## [小問]
本文抜粋の「原発は、いったん稼働すると発」と「が強いことをうかがわせます。」の間（両端を含む）を、「火力」を「水力」に置換したうえで書き出してください。

【リグミの解説】
存在を消す
ドキュメンタリー映画『100,000年後の安全』は、フィンランドの核廃棄物の地下最終処分場「オンカロ」の建造が決定されるプロセスを関係者の証言で追います。核のゴミが安全になるには、10万年かかります。それはどれぐらいの時間なのか。映画の中で「オンカロ」の政策決定者たちは、確実にやってくる氷河期のことを語ります。それぐらい遠い将来、果たして人類は生き残っているのか。生きていたとしても、コミュニケーションは取れのか。10万年前といえば、ネアンデルタール人が生きていた時代です。10万年後の人類は、どうなっているかわからない、という想定はリアリティーがあります。
フィンランドの責任者たちは、あらゆる可能性を想定したあと、「オンカロ」が極めて危険な場所であることを正しく伝えることは不可能だ、という結論に達します。そして、地下に核廃棄物の最終処分場があることを示す痕跡を、すべてなくすことを決定します。「オンカロ」とは、フィンランド語で「隠れた場所」という意味ですが、この映画を観て、「存在を消し、やがて無となる」というニュアンスも感じ取りました。
原発か風力か
本日の新聞1面トップは、朝日新聞と日経新聞が原発に関連する記事です。朝日は、「風力購入、過小に設定」というタイトルで、6電力会社が原発を100%稼働することを前提に、風力発電の買い取り上限を設定していたことを問題視する記事です。
原発は、いったん稼働すると発電量の微調整ができません。このため、電力需要の安定的基盤を原発が担い、ピーク時対応など、発電量の調整は、火力などが担います。風力は、一定の出力を維持できないので、電力会社が買い取るときは、火力を調整します。原発を過去の実際の稼働率であった60~80%と想定すると、火力の調整幅が増え、結果として風力の買い取り枠が増大する、というのが記事に趣旨です。
この記事を読むと、電力会社は、原発を軸とした自前の発電体制を堅持したい、風力などの再生可能エネルギーの買い取りはできるだけ抑制したい、という考えが強いことをうかがわせます。

## [元データ]
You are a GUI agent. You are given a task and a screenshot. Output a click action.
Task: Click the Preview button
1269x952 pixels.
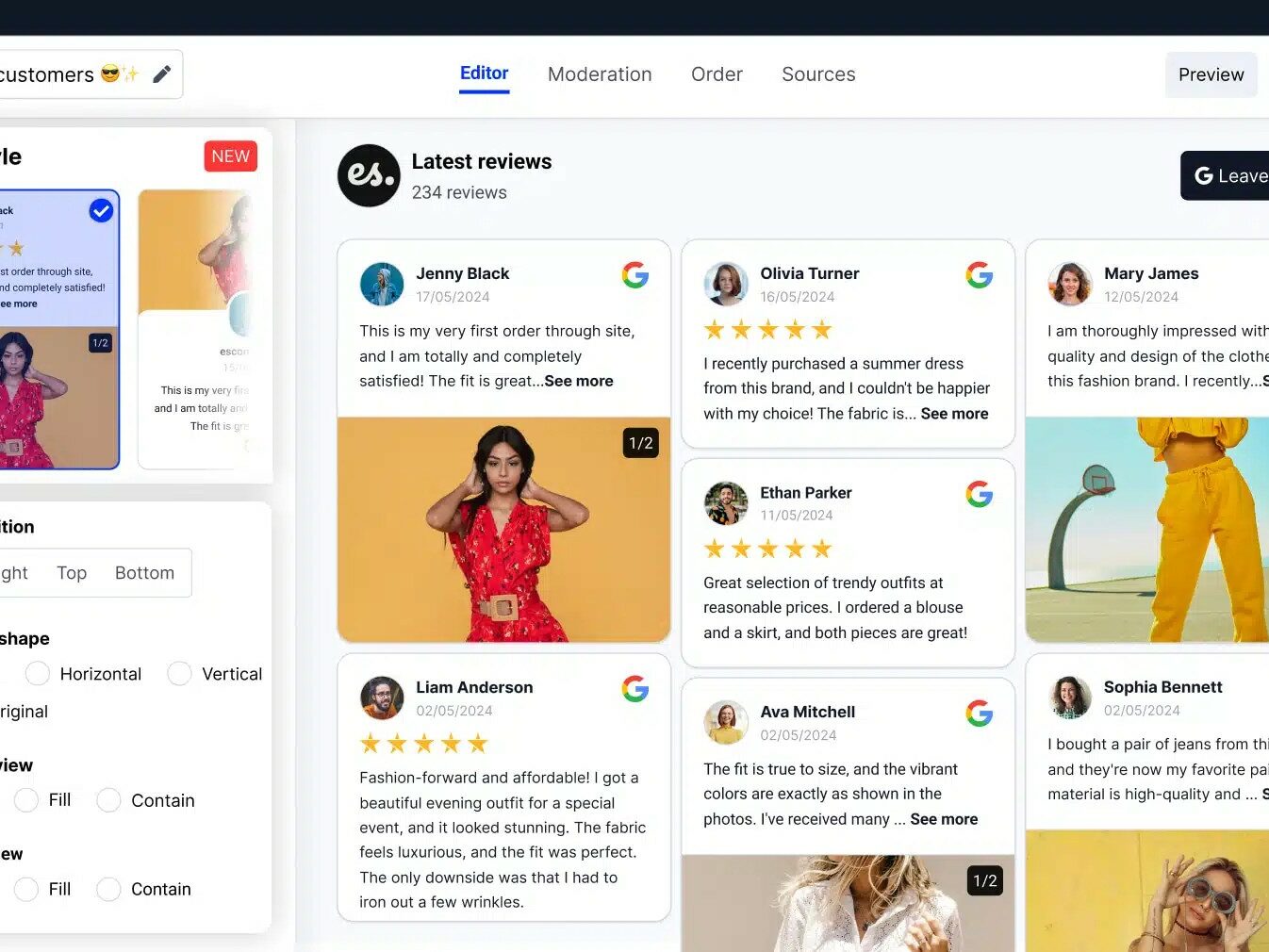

## [解答例]
原発は、いったん稼働すると発電量の微調整ができません。このため、電力需要の安定的基盤を原発が担い、ピーク時対応など、発電量の調整は、水力などが担います。風力は、一定の出力を維持できないので、電力会社が買い取るときは、水力を調整します。原発を過去の実際の稼働率であった60~80%と想定すると、水力の調整幅が増え、結果として風力の買い取り枠が増大する、というのが記事に趣旨です。
この記事を読むと、電力会社は、原発を軸とした自前の発電体制を堅持したい、風力などの再生可能エネルギーの買い取りはできるだけ抑制したい、という考えが強いことをうかがわせます。